Our Two-Faced Economy
On one hand, the U.S. economy of the past few years has been great— for investors, banks, and the young affluent types propelling the new tech boom. On the other hand, progress for the middle class is all but absent (not to mention the lower class). Sooner or later, one hand is going to cut the other hand off.
This is, to a large extent, the real economy vs. the Wall Street economy dynamic, rolling on. For those in the investment and capital class, the post-recession era has been amazing: a once-in-a-generation stock market rally, and a continuing triumph of money over fear. The people who've been predicting doom since 2008 are still waiting. Wall Street is getting rich in the meantime. And even as all the big banks have announced staggering profits this week, they have also leaned in harder against proposed new regulations designed to mitigate, just a little bit, their ability to collectively destroy the global economy. They are still too big to fail, and they're quite satisfied to keep it that way. Along with the young and affluent class pouring money into real estate and a resurgence of house-flipping across America, all we need is a nice big dose of subprime loans to put us all right back in 2006.
Not to worry, though; nobody's dumb enough to start handing out free money to the poors again, just yet.

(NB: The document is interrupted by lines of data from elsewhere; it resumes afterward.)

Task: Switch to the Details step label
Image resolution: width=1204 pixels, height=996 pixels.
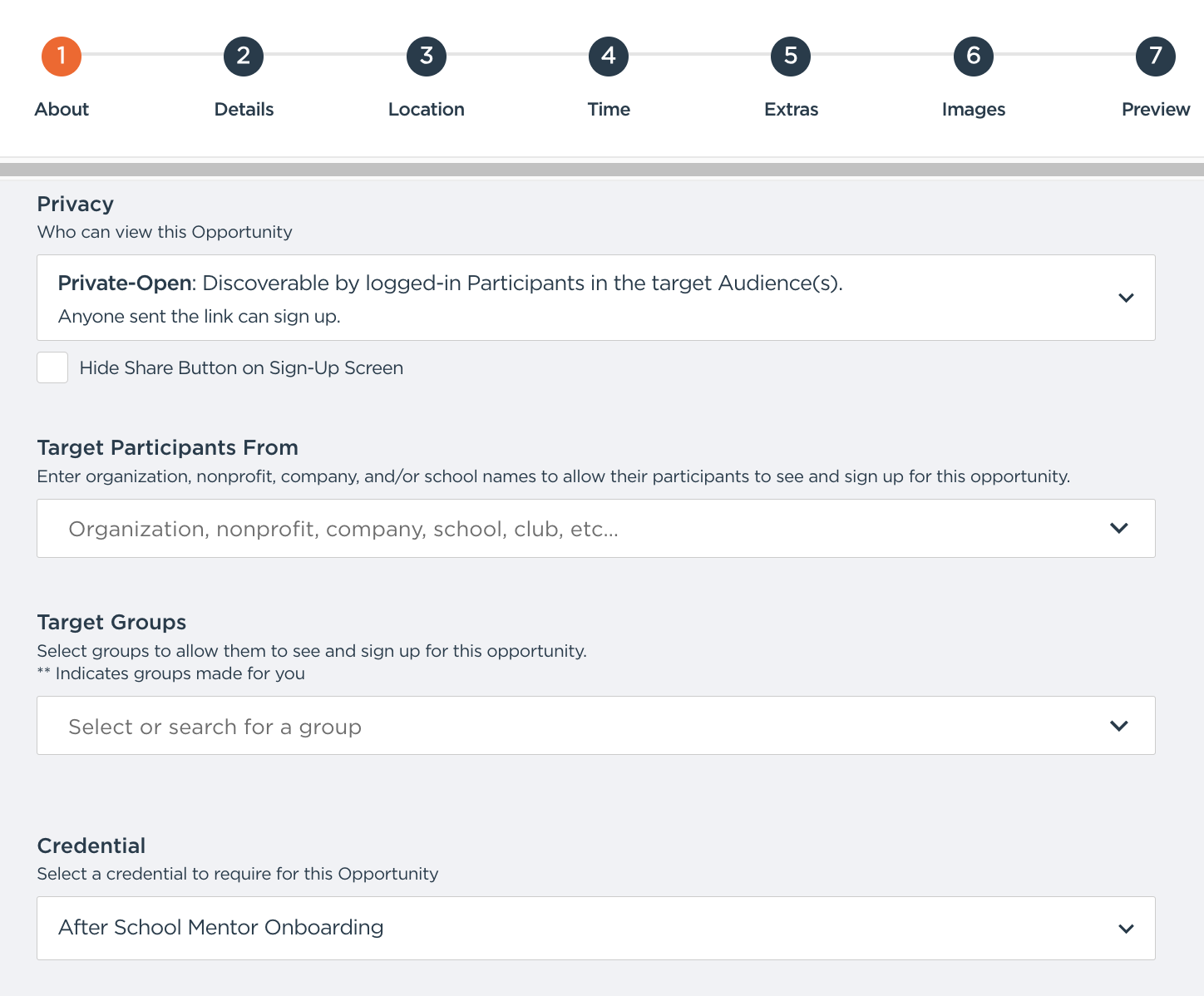Action: coord(244,109)
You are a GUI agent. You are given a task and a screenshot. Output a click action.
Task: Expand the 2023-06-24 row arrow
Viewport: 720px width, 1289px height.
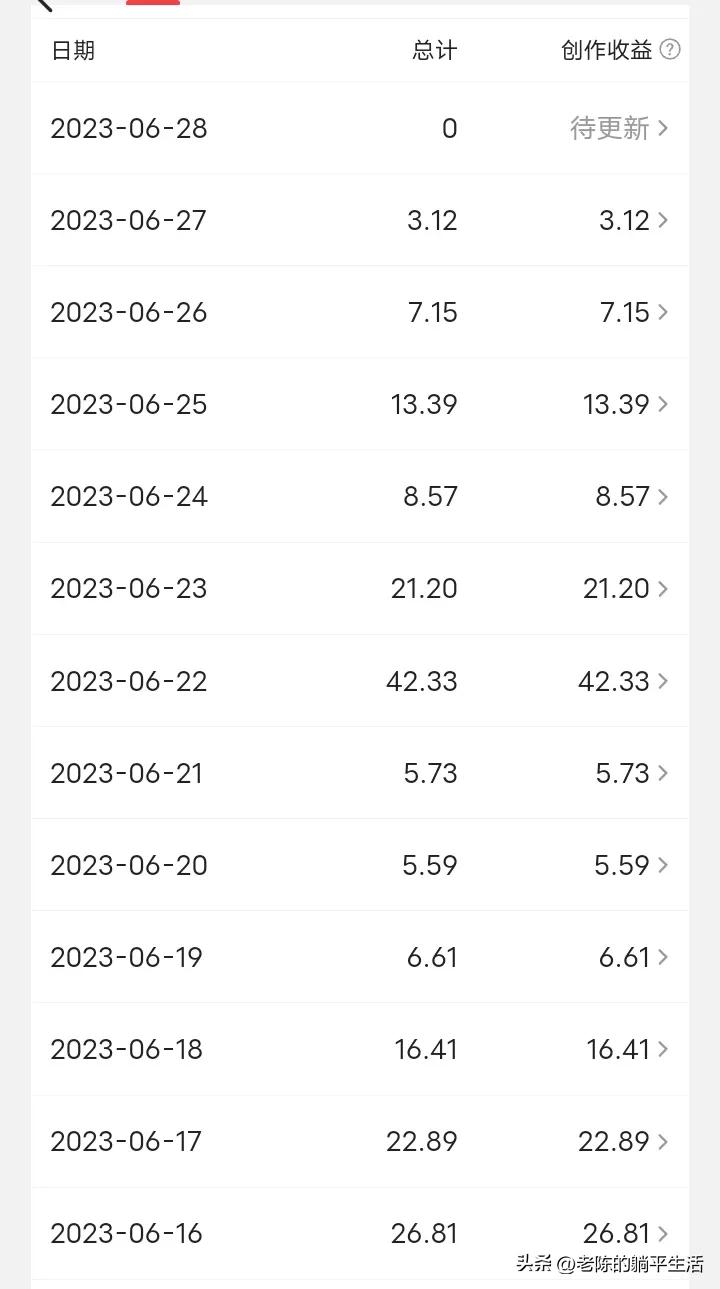[664, 496]
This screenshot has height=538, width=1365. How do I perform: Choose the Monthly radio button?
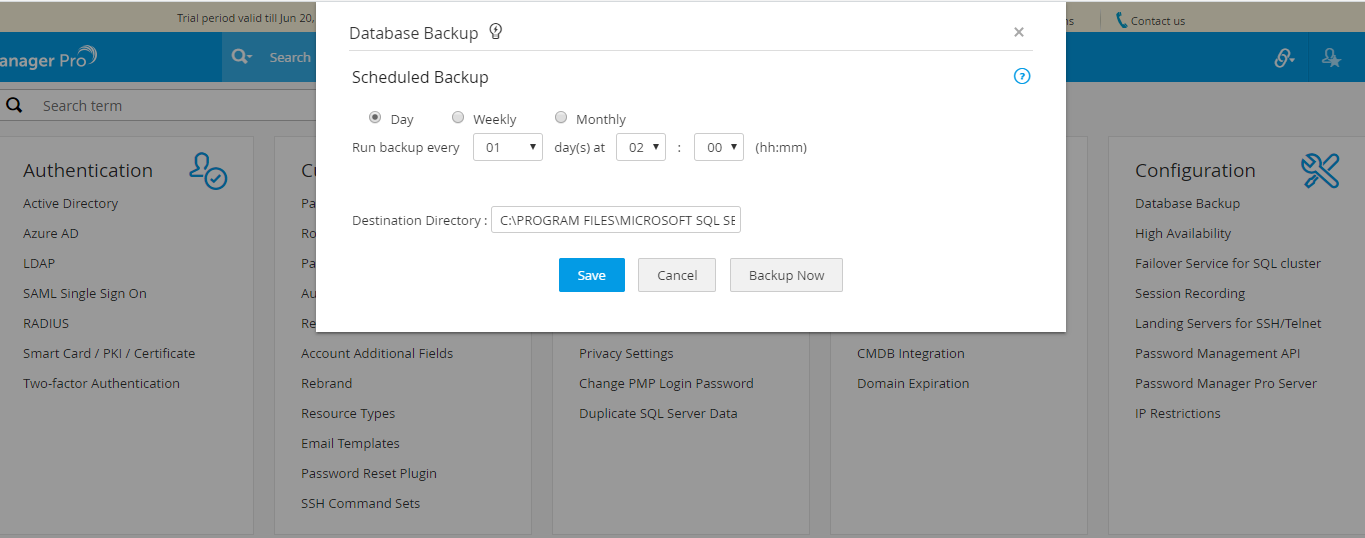561,117
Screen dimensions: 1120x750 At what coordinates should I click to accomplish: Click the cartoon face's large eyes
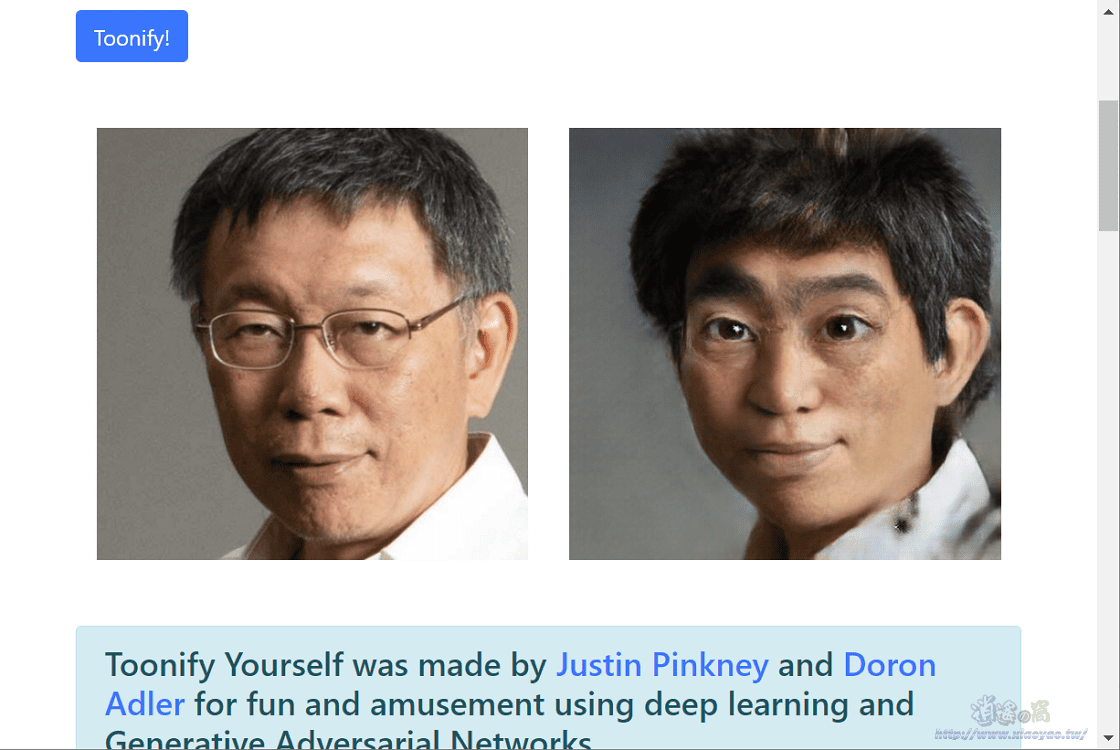786,329
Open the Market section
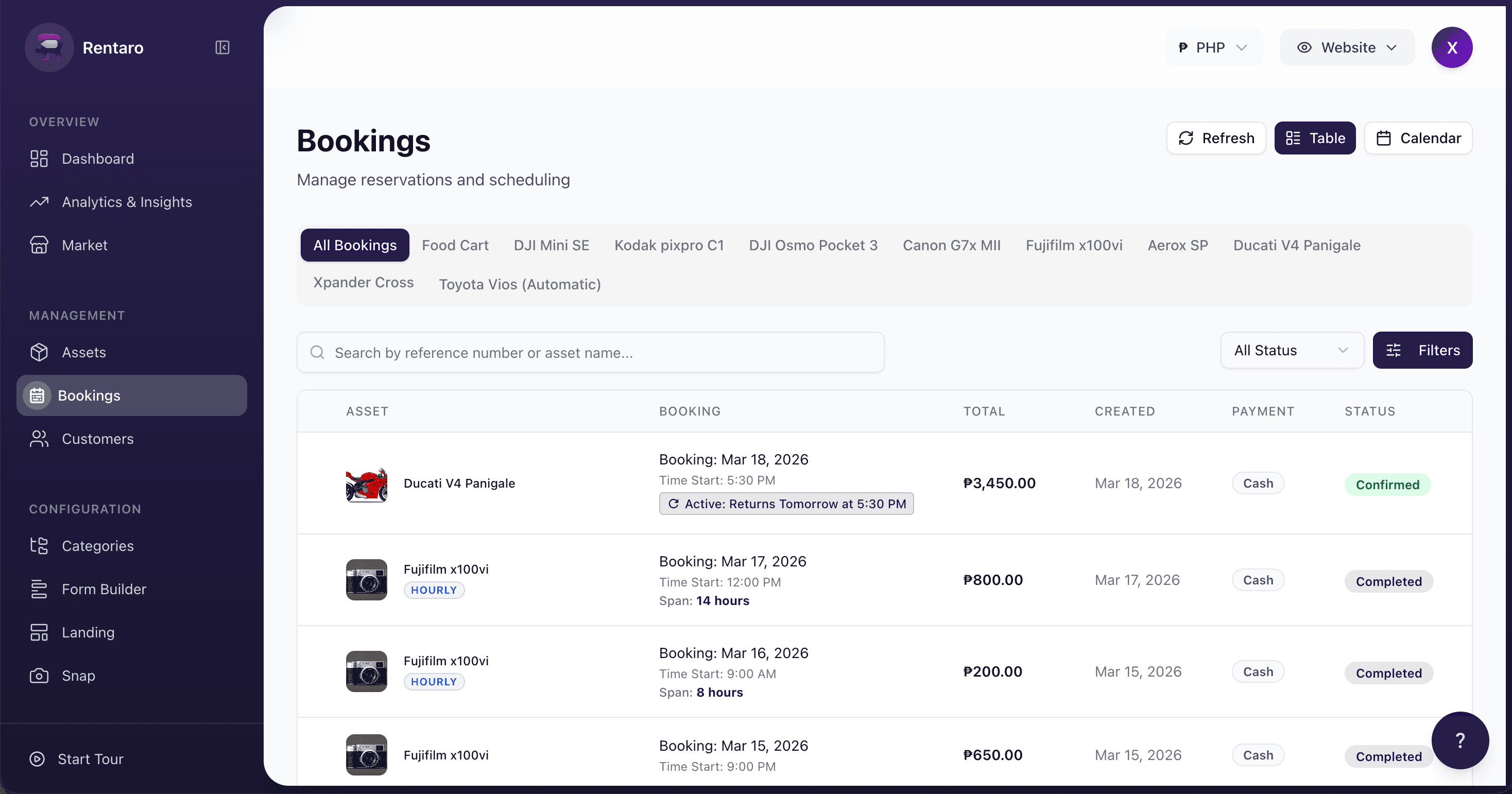The image size is (1512, 794). [84, 245]
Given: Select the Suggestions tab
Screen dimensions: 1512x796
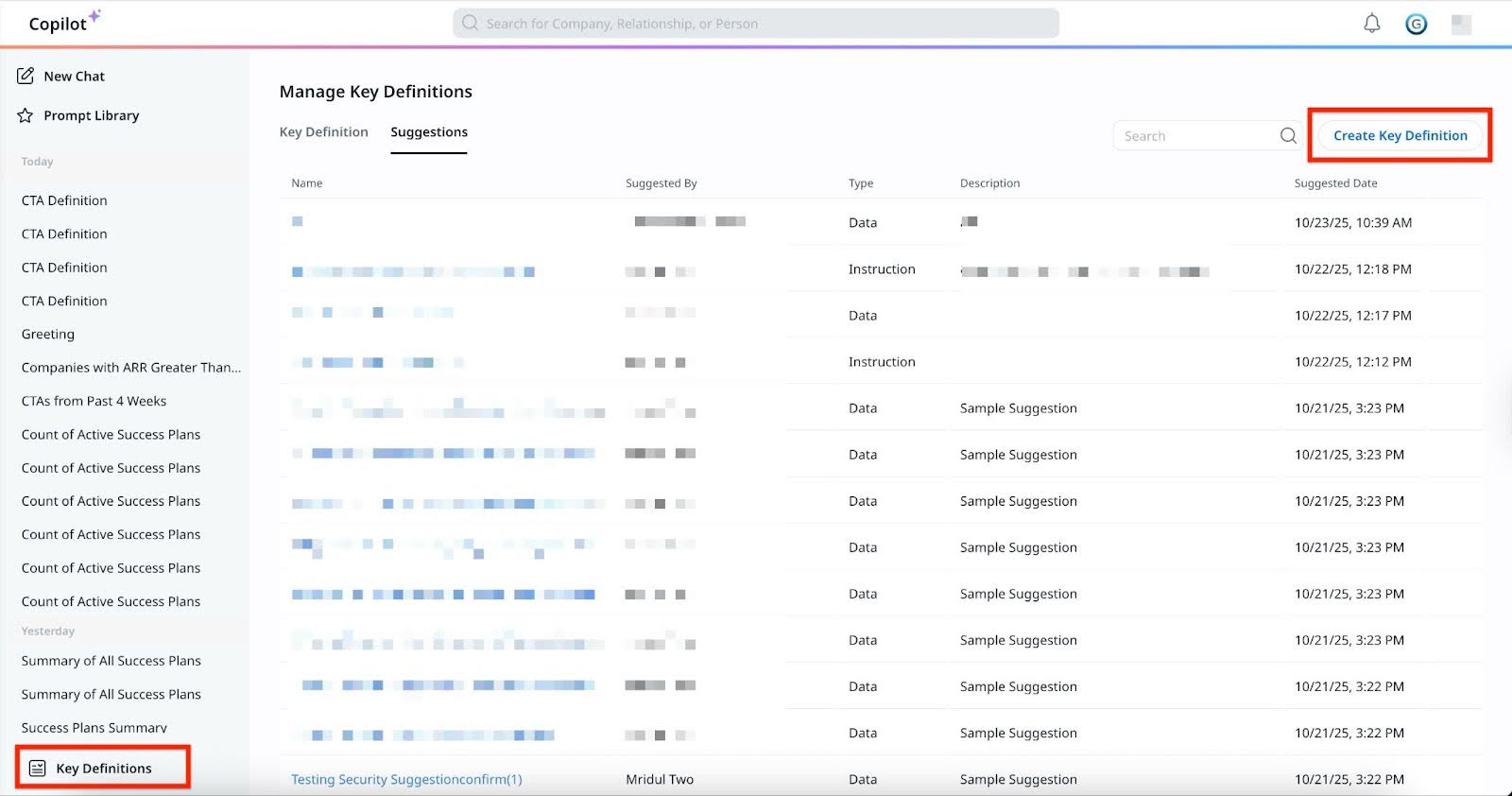Looking at the screenshot, I should pos(429,132).
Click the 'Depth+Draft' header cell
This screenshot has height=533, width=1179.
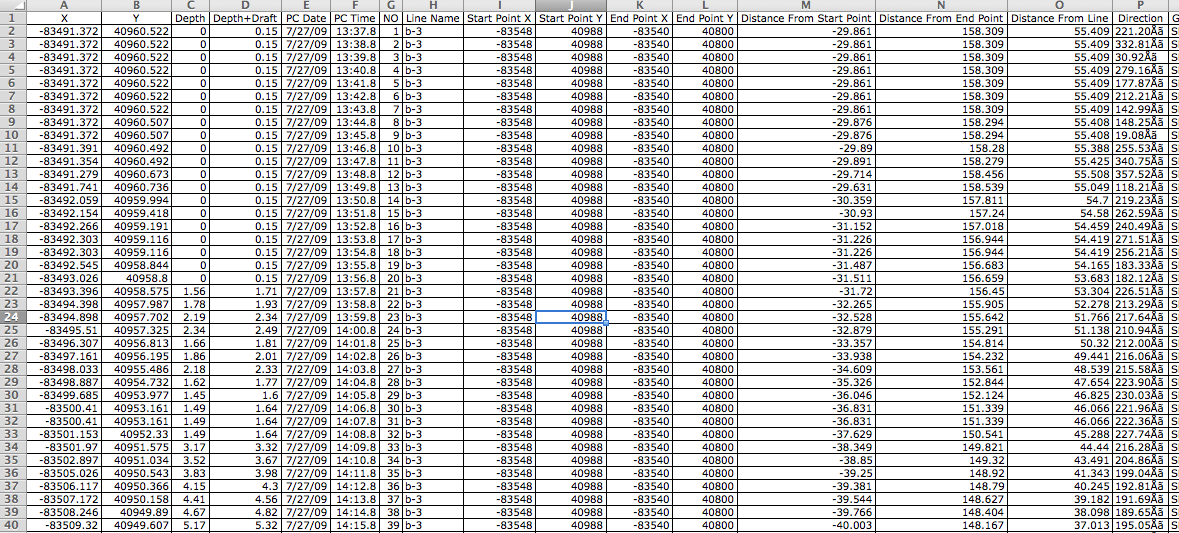pos(244,18)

The prospects of the middle class, after all, are not looking as bright as those of Wall Street. They're moving in the opposite direction, in fact:
Data from spring show that median earnings — those of the worker smack in the middle of the middle class — have fallen 4 percent since the recession ended, after adjusting for inflation... researchers warned that wage growth is likely to decelerate “long after the unemployment rate has returned to more normal levels.”
The answer, of course, is socialism enforced by a staunchly progressive tax code— a solution which should appeal equally to the impoverished underclass who want a living wage and to members of the enriched overclass who do not want to have all of their possessions stolen from them by an impoverished mob. But the American public may not be ready for that just yet. So let's start with Glass-Steagall, and work our way up from there.